● **WHAT THIS TASK INVOLVES**
Write out exactly the lines of the material below, beginning at the top and ending at the line that contains "Click the Re-run previous code icon".
———
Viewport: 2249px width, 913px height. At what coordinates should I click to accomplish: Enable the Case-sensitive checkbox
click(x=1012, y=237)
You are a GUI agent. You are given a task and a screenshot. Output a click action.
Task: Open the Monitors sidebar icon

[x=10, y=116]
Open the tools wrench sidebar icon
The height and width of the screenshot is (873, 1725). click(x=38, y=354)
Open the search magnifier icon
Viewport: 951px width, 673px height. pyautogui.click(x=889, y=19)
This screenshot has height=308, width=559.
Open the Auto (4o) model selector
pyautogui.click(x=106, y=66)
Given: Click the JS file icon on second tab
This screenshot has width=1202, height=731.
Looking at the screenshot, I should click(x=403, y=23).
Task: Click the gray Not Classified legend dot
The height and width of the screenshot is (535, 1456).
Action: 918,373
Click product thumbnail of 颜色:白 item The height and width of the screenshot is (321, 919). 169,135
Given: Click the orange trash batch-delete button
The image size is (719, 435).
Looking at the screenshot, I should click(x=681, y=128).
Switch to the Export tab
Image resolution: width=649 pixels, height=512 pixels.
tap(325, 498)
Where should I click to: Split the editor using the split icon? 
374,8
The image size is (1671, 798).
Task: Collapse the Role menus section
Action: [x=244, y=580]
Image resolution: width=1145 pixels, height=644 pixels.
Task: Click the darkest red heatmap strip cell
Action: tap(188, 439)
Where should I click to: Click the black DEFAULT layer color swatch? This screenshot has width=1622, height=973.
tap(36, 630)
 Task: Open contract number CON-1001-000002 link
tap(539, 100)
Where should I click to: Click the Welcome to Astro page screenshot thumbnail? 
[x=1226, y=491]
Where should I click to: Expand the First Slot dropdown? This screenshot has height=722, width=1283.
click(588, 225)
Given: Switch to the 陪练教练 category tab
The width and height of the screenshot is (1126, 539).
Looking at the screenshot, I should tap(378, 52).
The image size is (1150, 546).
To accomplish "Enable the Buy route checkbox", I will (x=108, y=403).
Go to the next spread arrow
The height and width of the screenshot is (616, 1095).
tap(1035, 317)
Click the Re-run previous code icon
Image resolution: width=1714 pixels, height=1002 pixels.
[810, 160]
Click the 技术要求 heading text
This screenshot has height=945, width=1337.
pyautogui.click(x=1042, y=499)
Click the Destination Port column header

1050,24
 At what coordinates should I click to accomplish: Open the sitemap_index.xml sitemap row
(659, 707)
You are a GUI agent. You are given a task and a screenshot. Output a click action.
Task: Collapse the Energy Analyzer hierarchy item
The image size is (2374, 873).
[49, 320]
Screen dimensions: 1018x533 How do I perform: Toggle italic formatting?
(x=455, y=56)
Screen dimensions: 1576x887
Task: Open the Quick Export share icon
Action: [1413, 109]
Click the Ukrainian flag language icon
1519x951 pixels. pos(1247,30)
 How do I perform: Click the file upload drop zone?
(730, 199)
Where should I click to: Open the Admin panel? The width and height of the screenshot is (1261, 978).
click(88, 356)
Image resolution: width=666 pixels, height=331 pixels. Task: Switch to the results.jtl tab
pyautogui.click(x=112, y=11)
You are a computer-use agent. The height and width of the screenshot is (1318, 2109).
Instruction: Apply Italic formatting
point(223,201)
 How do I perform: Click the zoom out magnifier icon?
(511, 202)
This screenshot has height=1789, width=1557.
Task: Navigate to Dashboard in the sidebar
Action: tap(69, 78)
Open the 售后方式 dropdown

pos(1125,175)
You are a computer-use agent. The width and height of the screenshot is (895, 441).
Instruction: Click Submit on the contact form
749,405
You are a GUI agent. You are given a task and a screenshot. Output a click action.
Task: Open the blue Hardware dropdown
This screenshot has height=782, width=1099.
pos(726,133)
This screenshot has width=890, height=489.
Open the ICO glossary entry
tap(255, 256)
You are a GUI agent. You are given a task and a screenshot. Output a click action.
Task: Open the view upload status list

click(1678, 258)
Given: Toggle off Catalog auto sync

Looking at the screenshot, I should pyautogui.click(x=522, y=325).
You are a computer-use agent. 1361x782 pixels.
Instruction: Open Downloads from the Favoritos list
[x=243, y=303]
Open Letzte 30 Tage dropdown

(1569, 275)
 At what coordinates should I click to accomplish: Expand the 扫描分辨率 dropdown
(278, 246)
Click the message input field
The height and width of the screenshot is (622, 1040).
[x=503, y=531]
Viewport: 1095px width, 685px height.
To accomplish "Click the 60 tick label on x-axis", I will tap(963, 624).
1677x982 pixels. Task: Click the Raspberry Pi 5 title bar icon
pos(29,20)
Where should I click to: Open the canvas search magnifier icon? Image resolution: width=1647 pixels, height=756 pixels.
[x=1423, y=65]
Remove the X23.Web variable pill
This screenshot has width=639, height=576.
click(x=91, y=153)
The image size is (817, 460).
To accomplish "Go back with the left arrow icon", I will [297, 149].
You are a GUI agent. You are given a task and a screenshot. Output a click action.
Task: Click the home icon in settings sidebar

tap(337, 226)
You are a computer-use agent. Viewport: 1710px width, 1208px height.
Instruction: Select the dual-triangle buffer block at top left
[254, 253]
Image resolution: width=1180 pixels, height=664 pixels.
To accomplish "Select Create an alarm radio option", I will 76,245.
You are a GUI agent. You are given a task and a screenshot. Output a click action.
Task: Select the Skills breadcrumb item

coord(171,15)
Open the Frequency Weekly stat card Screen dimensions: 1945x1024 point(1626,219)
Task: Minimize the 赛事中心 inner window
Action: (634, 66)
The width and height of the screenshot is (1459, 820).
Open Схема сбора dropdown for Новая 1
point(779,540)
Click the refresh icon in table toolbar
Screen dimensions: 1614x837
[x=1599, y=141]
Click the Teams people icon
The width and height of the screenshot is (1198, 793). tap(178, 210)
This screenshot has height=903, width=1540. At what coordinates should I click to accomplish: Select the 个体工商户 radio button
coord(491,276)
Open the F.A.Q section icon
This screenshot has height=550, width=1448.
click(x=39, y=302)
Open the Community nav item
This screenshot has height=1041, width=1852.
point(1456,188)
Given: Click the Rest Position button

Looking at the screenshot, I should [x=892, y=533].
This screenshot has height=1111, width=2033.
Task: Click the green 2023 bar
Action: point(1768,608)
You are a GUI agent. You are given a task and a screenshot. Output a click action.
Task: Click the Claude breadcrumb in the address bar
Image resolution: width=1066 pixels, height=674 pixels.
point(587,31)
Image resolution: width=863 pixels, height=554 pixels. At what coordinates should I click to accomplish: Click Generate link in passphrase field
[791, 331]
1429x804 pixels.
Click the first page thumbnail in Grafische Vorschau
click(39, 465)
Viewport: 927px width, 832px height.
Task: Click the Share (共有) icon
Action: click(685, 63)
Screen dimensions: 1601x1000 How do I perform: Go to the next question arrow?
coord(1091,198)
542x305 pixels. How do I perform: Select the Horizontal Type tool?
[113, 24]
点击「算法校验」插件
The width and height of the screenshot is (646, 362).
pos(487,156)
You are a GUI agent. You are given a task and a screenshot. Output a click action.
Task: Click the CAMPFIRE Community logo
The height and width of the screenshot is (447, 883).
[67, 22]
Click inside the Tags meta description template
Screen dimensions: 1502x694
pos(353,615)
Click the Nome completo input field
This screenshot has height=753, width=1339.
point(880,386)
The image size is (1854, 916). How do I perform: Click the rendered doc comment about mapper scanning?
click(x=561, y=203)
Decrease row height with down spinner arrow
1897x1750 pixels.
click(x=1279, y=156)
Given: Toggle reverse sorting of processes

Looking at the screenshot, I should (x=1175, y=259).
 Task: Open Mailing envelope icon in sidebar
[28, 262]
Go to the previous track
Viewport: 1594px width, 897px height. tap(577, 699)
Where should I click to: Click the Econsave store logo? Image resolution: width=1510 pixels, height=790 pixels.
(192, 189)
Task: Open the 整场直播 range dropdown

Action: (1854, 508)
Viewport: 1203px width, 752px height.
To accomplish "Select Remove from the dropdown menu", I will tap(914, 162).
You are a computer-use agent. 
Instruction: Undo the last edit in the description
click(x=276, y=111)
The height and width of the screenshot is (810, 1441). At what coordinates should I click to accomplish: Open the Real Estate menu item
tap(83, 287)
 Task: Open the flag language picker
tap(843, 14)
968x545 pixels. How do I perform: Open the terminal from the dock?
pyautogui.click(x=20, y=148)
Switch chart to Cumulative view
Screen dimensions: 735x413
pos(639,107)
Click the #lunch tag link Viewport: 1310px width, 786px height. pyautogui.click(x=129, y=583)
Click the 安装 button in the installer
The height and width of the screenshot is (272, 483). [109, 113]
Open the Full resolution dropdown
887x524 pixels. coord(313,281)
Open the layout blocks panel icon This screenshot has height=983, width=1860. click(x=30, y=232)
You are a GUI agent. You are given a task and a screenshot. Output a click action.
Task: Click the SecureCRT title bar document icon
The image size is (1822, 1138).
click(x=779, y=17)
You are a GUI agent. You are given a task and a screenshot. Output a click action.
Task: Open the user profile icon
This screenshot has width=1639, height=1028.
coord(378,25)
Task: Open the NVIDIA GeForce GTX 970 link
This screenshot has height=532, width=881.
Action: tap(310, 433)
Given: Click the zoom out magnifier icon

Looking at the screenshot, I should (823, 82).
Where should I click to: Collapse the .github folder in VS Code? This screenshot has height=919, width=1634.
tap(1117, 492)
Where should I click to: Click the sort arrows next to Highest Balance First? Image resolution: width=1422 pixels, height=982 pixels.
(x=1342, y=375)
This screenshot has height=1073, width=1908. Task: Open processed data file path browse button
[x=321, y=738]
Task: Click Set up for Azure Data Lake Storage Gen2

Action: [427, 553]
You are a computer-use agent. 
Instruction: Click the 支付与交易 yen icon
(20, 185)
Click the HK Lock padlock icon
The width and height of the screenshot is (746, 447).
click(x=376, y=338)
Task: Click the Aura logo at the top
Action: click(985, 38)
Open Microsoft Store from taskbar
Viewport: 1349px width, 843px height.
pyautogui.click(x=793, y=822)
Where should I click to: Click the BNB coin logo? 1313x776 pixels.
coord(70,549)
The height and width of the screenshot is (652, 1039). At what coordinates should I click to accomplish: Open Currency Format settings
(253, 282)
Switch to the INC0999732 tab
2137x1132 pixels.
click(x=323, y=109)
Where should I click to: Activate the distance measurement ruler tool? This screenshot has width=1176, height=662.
———
● **EXERCISE ANSWER**
Viewport: 2249px width, 913px height. At what coordinates should I click to accomplish: Enable the Case-sensitive checkbox
click(x=1012, y=237)
You are a GUI agent. You are given a task and a screenshot. Output a click action.
Task: Open the Monitors sidebar icon

[x=10, y=116]
Open the tools wrench sidebar icon
The height and width of the screenshot is (873, 1725). click(x=38, y=354)
Open the search magnifier icon
Viewport: 951px width, 673px height. pyautogui.click(x=889, y=19)
This screenshot has height=308, width=559.
Open the Auto (4o) model selector
pyautogui.click(x=106, y=66)
Given: Click the JS file icon on second tab
This screenshot has width=1202, height=731.
Looking at the screenshot, I should click(x=403, y=23).
Task: Click the gray Not Classified legend dot
The height and width of the screenshot is (535, 1456).
Action: 918,373
Click product thumbnail of 颜色:白 item The height and width of the screenshot is (321, 919). 169,135
Given: Click the orange trash batch-delete button
The image size is (719, 435).
Looking at the screenshot, I should click(x=681, y=128).
Switch to the Export tab
Image resolution: width=649 pixels, height=512 pixels.
tap(325, 498)
Where should I click to: Split the editor using the split icon? 
374,8
The image size is (1671, 798).
Task: Collapse the Role menus section
Action: [x=244, y=580]
Image resolution: width=1145 pixels, height=644 pixels.
Task: Click the darkest red heatmap strip cell
Action: tap(188, 439)
Where should I click to: Click the black DEFAULT layer color swatch? This screenshot has width=1622, height=973.
tap(36, 630)
 Task: Open contract number CON-1001-000002 link
tap(539, 100)
Where should I click to: Click the Welcome to Astro page screenshot thumbnail? 
[x=1226, y=491]
Where should I click to: Expand the First Slot dropdown? This screenshot has height=722, width=1283.
click(588, 225)
Given: Switch to the 陪练教练 category tab
The width and height of the screenshot is (1126, 539).
Looking at the screenshot, I should tap(378, 52).
The image size is (1150, 546).
To accomplish "Enable the Buy route checkbox", I will (x=108, y=403).
Go to the next spread arrow
The height and width of the screenshot is (616, 1095).
tap(1035, 317)
Click the Re-run previous code icon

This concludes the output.